Task to complete. Each line starting at the one that contains "Triscan Systems (74, 383)" and ending at the one that contains "Fuel pump installation (468, 2045)" must be returned exactly, and the rest of the listing is left out.

Exercise data.
>>>>>

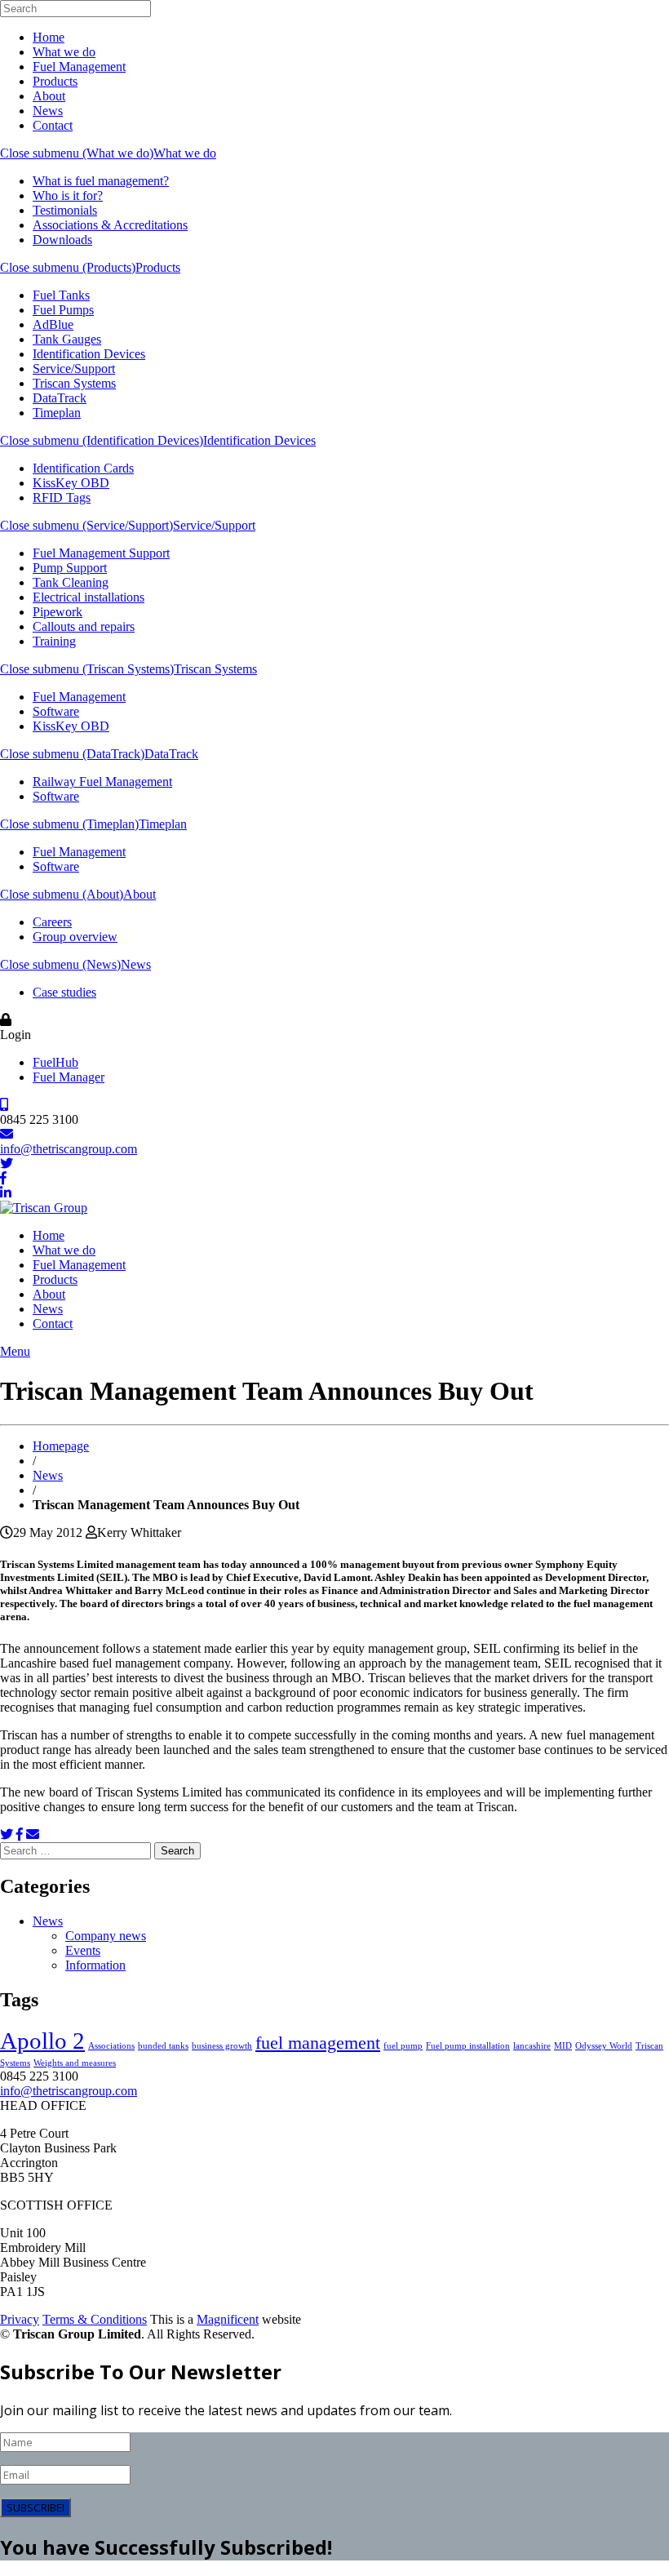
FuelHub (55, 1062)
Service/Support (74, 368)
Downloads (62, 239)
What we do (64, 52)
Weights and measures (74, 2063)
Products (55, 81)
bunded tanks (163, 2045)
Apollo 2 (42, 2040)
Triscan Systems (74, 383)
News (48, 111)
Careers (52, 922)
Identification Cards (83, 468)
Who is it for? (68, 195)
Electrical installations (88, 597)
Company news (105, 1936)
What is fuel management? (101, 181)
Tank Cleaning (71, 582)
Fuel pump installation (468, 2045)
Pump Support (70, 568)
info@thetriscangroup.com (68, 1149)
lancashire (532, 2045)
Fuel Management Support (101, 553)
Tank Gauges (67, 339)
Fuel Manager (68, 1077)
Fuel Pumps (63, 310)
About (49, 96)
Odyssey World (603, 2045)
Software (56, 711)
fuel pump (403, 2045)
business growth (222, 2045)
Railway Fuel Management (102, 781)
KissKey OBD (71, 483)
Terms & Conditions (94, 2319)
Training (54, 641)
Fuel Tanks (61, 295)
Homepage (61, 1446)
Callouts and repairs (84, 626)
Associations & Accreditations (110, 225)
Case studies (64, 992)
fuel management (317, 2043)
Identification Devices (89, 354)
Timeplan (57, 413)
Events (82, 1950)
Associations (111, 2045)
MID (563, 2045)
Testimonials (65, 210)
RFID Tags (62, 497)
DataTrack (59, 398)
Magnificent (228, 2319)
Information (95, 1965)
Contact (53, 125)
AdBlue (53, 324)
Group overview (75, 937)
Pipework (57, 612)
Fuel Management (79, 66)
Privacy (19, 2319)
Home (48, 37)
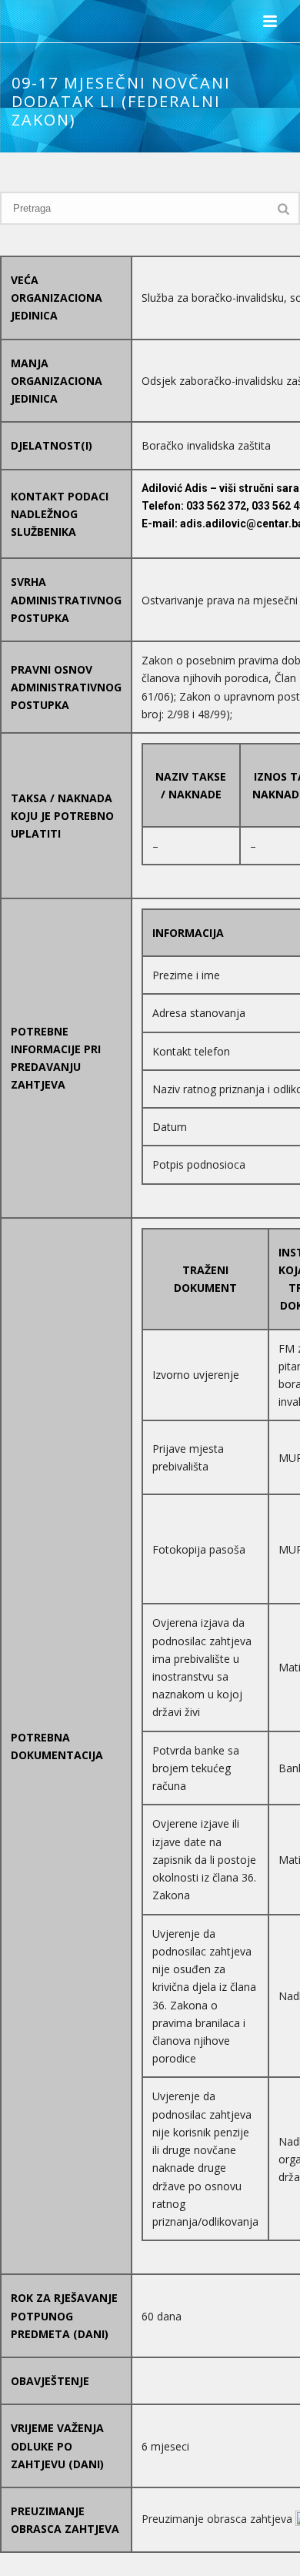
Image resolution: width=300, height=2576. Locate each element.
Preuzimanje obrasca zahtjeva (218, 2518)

<<<<<
>>>>>

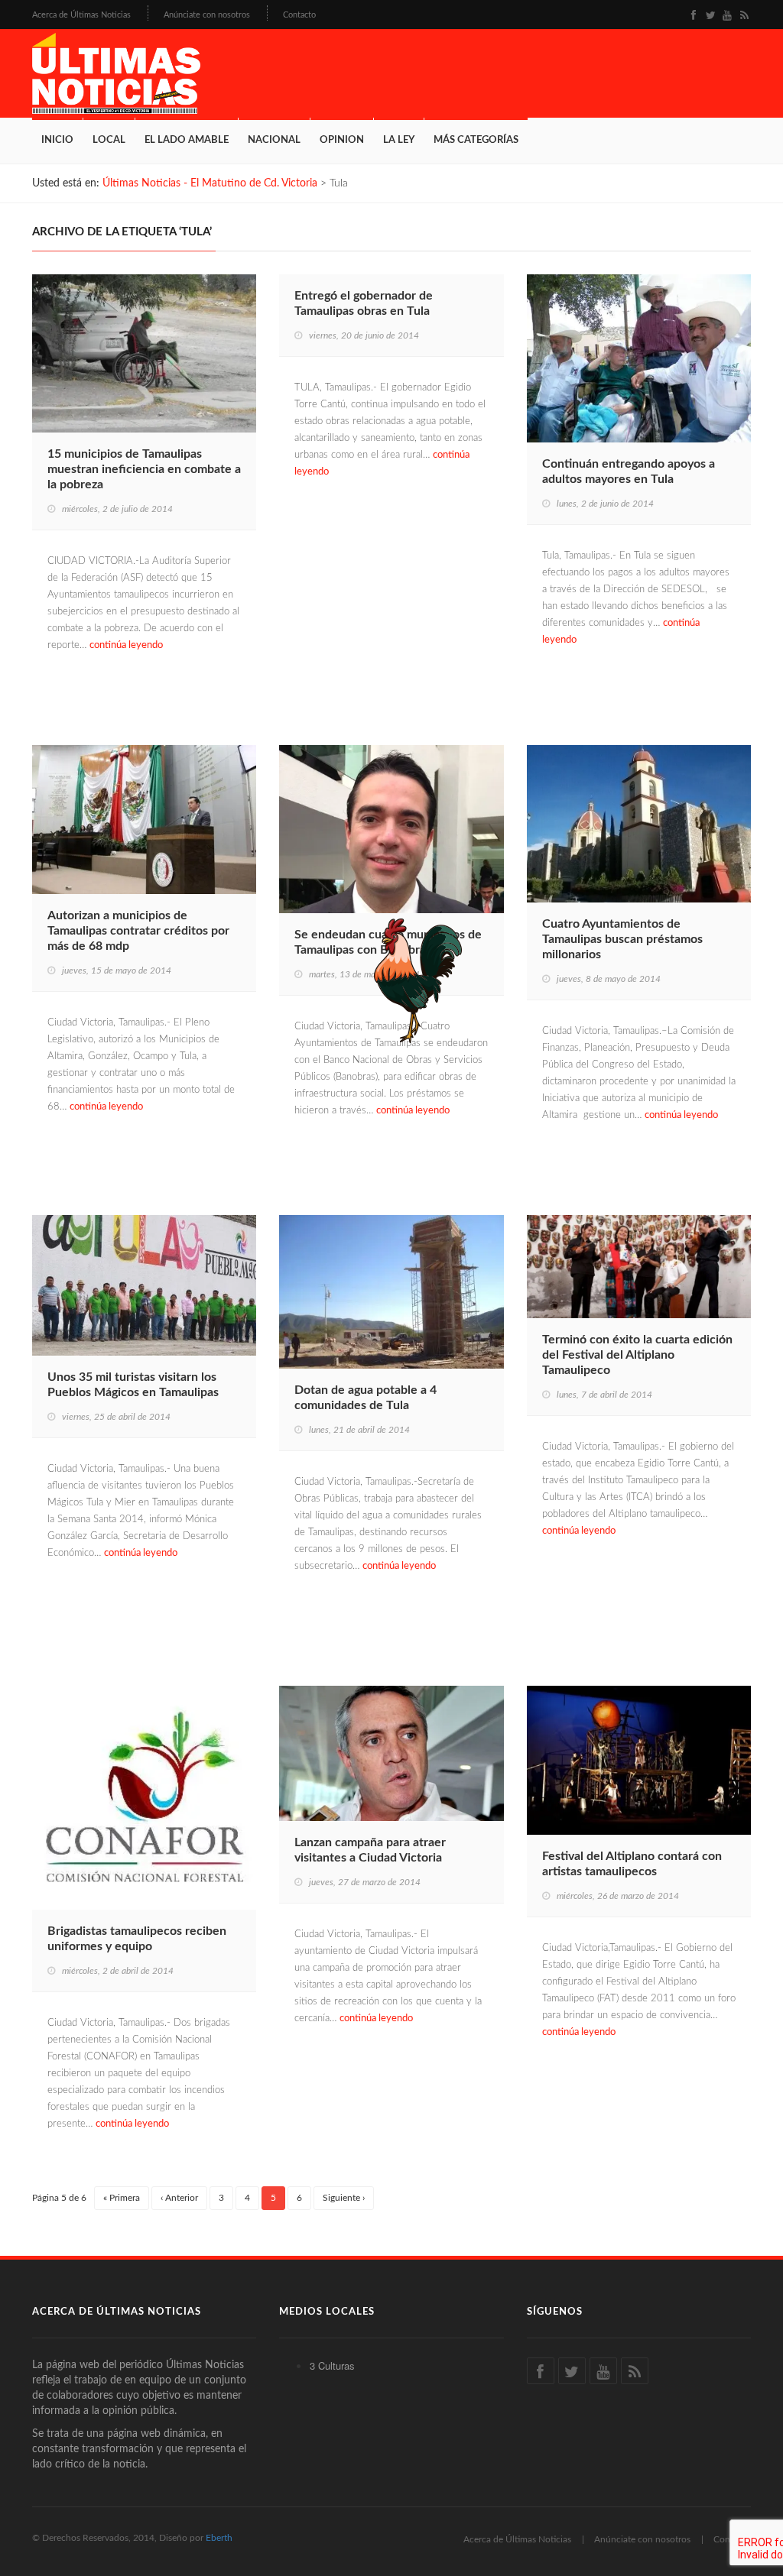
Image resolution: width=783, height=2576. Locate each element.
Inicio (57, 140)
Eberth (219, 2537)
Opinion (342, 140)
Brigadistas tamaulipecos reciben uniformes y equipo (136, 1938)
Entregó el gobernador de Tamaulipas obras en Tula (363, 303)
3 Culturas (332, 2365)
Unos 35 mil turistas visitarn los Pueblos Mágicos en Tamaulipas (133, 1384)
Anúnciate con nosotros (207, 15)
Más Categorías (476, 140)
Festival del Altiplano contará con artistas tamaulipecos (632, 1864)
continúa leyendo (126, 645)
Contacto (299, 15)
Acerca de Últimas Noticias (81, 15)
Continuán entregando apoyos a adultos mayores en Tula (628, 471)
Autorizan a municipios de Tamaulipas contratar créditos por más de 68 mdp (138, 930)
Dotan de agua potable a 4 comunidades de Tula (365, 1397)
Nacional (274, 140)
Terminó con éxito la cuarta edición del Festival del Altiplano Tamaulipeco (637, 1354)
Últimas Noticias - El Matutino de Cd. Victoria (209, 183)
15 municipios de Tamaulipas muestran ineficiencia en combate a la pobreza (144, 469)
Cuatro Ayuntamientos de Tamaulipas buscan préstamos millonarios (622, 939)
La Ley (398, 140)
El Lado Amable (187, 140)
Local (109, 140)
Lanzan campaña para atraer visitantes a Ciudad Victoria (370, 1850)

<<<<<

Written answer.
Triscan Systems (74, 383)
News (48, 111)
Careers (52, 922)
Identification Cards (83, 468)
Who is it for? (68, 195)
Electrical installations (88, 597)
Company news (105, 1936)
What is fuel management? (101, 181)
Tank Cleaning (71, 582)
Fuel pump installation (468, 2045)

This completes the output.